» Bloque de texto
□ □ □ □
SAN JUAN Y EL
ESPÍRITU HUMANO
Los fuegos con que celebramos en el
siglo XXI el solsticio, empujan nuestra imaginación hacia los fuegos
con que se celebraban los solsticios hace decenas de miles de años. Nuestros
remotos antepasados tenían ante sí el reto del tiempo: si no conseguían
capturarlo y encerrarlo en razones, no podían dar el gran salto a la
racionalidad.
El arduo estudio del tiempo fue
pues la forja de la inteligencia humana. Los constructores de Stonehenge, el
sobrecogedor templo del Sol que nos dejó la cultura megalítica, no lo hicieron
agricultores ni ganaderos: todavía le faltaban al hombre milenios para empuñar
el cayado y la azada, y sin embargo ya estaba adorando al Sol.
Pero no se trataba de una adoración
supersticiosa e ignorante: no adoraban a un dios desconocido, sino al centro y
motor de toda la vida, cuyo conocimiento profundo pusieron de manifiesto en la
construcción de los templos solares. Y lo más sorprendente es que estaban en
esa observación minuciosa e incansable del cielo cuando los conocimientos que
de él obtenían carecían del menor valor práctico. La única utilidad que
obtuvieron de ese conocimiento fue la sabiduría (porque de sabiduría se habla en la noche y en el día de san Juan) y los templos en que la plasmaron. Fue muchos miles de años después,
cuando pudieron sacarle utilidades al dominio del tiempo iniciado por un
conocimiento exhaustivo de los desplazamientos del Sol con respecto a la
Tierra.
□ □ □ □
» Datos proporcionados
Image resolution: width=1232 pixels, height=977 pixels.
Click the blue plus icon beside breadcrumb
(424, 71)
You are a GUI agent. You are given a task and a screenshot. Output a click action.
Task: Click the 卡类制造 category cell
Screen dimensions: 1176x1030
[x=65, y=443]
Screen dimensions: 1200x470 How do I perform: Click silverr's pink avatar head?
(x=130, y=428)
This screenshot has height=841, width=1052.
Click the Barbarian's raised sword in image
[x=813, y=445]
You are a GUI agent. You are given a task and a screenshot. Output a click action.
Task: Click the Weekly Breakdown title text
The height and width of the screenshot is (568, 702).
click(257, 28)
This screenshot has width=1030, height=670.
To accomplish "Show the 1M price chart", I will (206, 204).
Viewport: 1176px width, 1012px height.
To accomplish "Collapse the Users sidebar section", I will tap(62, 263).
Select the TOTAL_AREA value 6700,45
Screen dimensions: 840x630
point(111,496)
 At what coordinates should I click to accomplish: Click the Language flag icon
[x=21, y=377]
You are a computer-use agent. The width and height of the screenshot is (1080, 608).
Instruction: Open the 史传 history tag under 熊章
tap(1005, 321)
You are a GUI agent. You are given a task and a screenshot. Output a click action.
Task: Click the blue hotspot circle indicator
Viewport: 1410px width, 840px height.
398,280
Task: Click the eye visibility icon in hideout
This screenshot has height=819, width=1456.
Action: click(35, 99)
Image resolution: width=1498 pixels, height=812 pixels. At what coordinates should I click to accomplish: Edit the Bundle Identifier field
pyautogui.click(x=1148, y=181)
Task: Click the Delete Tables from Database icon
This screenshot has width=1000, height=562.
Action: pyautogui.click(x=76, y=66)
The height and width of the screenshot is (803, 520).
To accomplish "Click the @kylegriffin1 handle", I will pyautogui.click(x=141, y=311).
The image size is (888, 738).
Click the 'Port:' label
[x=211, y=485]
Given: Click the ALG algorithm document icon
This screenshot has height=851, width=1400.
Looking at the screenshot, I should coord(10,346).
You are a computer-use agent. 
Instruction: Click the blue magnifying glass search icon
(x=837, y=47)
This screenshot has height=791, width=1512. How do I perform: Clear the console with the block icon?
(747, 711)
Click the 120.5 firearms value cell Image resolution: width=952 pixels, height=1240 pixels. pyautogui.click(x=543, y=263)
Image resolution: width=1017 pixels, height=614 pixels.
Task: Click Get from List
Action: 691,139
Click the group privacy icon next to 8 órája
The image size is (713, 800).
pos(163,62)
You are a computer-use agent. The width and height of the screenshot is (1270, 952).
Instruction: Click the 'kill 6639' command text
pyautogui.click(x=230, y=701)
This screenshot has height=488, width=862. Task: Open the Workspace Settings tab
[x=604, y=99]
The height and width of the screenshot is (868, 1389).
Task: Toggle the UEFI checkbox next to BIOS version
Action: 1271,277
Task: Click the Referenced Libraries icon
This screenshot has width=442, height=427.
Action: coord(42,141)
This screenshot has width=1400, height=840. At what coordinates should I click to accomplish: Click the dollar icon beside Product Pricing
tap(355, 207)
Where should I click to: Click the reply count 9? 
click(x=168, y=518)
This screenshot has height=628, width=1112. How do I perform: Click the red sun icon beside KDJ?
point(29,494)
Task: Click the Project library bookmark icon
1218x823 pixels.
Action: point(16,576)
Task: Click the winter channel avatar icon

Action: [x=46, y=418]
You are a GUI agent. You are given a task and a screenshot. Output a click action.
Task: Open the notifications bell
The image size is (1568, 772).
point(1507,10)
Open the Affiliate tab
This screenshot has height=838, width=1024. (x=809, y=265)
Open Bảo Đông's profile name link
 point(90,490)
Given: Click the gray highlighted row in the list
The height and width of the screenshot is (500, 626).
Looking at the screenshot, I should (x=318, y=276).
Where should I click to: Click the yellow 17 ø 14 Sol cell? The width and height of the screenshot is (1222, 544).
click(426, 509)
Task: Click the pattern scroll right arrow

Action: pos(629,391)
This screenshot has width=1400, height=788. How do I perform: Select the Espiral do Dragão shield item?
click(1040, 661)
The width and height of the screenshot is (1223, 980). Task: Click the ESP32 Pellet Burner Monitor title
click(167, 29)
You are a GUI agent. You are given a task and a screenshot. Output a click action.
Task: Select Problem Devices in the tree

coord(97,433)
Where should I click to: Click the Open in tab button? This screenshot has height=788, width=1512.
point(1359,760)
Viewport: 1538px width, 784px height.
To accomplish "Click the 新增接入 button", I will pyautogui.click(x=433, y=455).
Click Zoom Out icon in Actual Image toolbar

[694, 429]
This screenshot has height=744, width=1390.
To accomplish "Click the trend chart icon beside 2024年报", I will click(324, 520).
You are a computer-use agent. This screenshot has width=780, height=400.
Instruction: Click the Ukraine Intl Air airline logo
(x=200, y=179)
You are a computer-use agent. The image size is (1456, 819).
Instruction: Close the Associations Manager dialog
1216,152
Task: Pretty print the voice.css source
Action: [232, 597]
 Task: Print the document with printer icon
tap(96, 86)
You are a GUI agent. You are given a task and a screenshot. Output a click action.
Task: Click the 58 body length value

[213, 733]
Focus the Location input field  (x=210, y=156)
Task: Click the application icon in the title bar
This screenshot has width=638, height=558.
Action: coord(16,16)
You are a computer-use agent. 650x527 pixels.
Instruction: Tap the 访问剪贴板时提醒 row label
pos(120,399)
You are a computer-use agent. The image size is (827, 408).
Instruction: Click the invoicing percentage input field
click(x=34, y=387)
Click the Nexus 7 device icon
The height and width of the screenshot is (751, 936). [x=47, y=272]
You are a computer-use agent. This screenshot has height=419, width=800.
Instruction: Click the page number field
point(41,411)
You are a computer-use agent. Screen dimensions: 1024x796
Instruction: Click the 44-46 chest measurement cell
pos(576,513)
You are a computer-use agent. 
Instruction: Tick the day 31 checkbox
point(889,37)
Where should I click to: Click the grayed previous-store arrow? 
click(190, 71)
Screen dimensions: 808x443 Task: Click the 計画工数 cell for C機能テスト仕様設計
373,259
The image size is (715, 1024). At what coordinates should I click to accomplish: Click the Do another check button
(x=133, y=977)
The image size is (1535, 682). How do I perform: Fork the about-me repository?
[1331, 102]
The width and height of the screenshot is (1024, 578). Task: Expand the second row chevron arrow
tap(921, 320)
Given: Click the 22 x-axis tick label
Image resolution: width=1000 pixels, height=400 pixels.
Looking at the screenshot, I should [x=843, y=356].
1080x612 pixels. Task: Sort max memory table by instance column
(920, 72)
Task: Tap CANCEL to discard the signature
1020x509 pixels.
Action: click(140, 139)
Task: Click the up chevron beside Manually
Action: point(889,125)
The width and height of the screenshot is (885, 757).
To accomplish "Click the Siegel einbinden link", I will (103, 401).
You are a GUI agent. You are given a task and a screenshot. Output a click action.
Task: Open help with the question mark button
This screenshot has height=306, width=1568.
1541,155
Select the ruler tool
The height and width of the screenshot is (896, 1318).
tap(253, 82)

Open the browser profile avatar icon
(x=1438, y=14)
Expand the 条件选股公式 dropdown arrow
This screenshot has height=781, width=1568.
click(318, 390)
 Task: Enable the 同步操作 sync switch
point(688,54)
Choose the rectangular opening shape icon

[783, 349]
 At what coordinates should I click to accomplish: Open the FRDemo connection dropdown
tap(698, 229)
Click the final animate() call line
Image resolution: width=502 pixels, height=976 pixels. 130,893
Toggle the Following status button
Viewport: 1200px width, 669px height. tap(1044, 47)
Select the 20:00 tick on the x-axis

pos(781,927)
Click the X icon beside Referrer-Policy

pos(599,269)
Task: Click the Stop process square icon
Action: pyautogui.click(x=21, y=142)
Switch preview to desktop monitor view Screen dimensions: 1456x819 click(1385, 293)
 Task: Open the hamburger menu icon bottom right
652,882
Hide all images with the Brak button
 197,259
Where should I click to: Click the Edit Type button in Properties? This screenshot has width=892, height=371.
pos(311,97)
□ □ □ □
» Tareas del ejercicio
• A. Reproduzca literalmente el pasaje del texto sobre San Juan que va desde "El arduo estudio" hasta "adorando al Sol.".
• B. En el texto sobre San Juan, ¿qué monumento se presenta como el templo del Sol que nos dejó la cultura megalítica?

» Respuestas
• A.
El arduo estudio del tiempo fue
pues la forja de la inteligencia humana. Los constructores de Stonehenge, el
sobrecogedor templo del Sol que nos dejó la cultura megalítica, no lo hicieron
agricultores ni ganaderos: todavía le faltaban al hombre milenios para empuñar
el cayado y la azada, y sin embargo ya estaba adorando al Sol.

• B. Stonehenge.